A regular sequence on a module M is an ordered sequence of elements (f_1, ..., f_r) where each f_i is a non-zero-divisor on M/(f_1, ..., f_{i-1})M. The depth of M (with respect to an ideal I) is the length of a maximal regular sequence in I on M. A Noetherian local ring is Cohen-Macaulay if its depth equals its Krull dimension -- the maximum possible value. Cohen-Macaulay rings are the class where dimension theory, homological algebra, and intersection theory work optimally, forming the "good" class between arbitrary Noetherian rings and regular local rings.
A regular sequence on an R-module M is a sequence of elements f_1, ..., f_r in R such that: (1) f_1 is a non-zero-divisor on M, (2) f_2 is a non-zero-divisor on M/f_1 M, and in general (3) f_i is a non-zero-divisor on M/(f_1, ..., f_{i-1})M, and (4) M/(f_1, ..., f_r)M is nonzero. The order matters: (x, y(1-x)) is regular in k[x, y] but (y(1-x), x) is not, because in the latter case the image of x in k[x,y]/(y(1-x)) is a zero divisor. In a local ring, however, any permutation of a regular sequence is again regular -- this is a non-trivial fact proved using the Koszul complex.
The depth of M with respect to an ideal I, denoted depth_I(M), is the length of a maximal regular sequence in I on M. By the Rees theorem, all maximal regular sequences in I on M have the same length, so depth is well-defined.

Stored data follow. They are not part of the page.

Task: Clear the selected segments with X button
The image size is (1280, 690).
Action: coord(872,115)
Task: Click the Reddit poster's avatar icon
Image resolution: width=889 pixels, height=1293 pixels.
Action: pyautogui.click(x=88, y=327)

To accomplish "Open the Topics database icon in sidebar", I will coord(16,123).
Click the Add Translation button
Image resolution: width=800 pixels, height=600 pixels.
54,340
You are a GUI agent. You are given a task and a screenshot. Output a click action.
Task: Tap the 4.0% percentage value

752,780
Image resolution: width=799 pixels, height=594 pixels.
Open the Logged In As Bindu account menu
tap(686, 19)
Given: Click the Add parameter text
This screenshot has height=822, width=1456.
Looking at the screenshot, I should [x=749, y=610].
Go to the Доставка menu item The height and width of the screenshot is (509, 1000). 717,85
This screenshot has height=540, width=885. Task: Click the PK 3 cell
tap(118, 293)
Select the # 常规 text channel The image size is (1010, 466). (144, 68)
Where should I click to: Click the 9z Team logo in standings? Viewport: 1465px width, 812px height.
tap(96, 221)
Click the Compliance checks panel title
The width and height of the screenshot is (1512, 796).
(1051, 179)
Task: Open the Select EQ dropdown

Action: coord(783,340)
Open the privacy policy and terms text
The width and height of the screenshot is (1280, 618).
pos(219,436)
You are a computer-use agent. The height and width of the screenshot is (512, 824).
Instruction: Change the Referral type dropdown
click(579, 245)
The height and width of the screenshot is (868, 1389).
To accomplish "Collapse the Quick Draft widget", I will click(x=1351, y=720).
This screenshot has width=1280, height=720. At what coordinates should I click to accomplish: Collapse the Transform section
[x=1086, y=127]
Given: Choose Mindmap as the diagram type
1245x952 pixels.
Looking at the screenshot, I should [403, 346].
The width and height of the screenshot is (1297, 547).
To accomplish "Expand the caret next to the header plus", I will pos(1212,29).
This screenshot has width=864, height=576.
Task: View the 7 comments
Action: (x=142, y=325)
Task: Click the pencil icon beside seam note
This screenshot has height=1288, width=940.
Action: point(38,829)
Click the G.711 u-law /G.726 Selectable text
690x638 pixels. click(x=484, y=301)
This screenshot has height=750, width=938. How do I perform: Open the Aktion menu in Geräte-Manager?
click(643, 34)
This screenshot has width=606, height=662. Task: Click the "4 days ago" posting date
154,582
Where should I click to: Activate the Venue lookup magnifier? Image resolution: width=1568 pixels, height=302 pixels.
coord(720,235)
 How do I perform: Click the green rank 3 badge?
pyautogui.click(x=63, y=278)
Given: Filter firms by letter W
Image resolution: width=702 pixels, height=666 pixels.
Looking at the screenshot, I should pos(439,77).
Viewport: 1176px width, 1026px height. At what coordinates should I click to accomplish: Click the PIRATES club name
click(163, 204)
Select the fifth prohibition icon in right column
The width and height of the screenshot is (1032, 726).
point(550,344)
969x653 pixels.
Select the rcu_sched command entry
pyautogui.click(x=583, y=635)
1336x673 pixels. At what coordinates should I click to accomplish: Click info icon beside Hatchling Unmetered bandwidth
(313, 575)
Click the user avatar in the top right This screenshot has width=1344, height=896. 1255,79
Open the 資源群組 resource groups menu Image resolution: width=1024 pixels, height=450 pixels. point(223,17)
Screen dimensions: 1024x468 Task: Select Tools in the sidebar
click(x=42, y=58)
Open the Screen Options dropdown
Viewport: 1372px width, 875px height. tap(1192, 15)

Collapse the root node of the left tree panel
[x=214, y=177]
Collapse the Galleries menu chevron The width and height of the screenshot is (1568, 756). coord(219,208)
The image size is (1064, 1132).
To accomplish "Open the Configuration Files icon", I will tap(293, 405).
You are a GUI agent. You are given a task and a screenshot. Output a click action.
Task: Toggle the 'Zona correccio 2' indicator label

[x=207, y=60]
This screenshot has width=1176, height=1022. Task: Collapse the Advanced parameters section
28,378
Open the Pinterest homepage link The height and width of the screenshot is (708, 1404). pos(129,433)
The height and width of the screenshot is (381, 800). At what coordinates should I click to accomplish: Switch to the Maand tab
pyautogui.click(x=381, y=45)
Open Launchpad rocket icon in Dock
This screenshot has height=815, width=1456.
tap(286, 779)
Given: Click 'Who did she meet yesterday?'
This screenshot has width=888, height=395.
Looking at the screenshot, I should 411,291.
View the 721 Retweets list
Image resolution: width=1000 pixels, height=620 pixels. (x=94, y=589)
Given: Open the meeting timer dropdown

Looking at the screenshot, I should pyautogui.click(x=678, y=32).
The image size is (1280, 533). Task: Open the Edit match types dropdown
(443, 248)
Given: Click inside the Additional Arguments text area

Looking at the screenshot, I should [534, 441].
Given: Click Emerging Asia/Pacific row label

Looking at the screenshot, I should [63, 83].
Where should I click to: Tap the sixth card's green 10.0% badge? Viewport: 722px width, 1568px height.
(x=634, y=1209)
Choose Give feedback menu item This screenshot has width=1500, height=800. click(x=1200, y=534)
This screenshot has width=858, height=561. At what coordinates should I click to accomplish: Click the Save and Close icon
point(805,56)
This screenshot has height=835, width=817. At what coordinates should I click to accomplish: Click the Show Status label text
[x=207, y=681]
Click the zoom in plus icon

In a Noetherian local ring (R, m), the depth of R (taken with respect to m) satisfies the fundamental inequality depth(R) ≤ dim(R). When equality holds, R is called Cohen-Macaulay. The depth can also be computed homologically: depth_I(M) = min{i : Ext^i_R(R/I, M) ≠ 0}, connecting regular sequences to the derived category.
Cohen-Macaulay rings form the largest natural class of Noetherian rings where the theories of dimension, primary decomposition, and intersection theory work "as expected." In a Cohen-Macaulay local ring, every system of parameters is a regular sequence, there are no embedded associated primes of parameter ideals, and the unmixedness theorem holds: every ideal generated by a regular sequence of length r has all associated primes of height exactly r. This geometric property -- that hypersurface sections cut out varieties of the expected codimension with no spurious embedded components -- is what makes Cohen-Macaulay rings essential in algebraic geometry.
The relationship between regular sequences and homological algebra runs deep. The Auslander-Buchsbaum formula states that for a finitely generated module M of finite projective dimension over a Noetherian local ring R: pd(M) + depth(M) = depth(R). This connects depth (defined via regular sequences) to projective dimension (a homological invariant). For regular local rings, every finitely generated module has finite projective dimension, and the formula gives a complete numerical relationship between the two fundamental measures of "complexity." The Koszul complex K(f_1, ..., f_r; R) provides the explicit homological machinery: its homology detects whether (f_1, ..., f_r) is a regular sequence, and it is the starting point for computing Tor and Ext groups in many situations.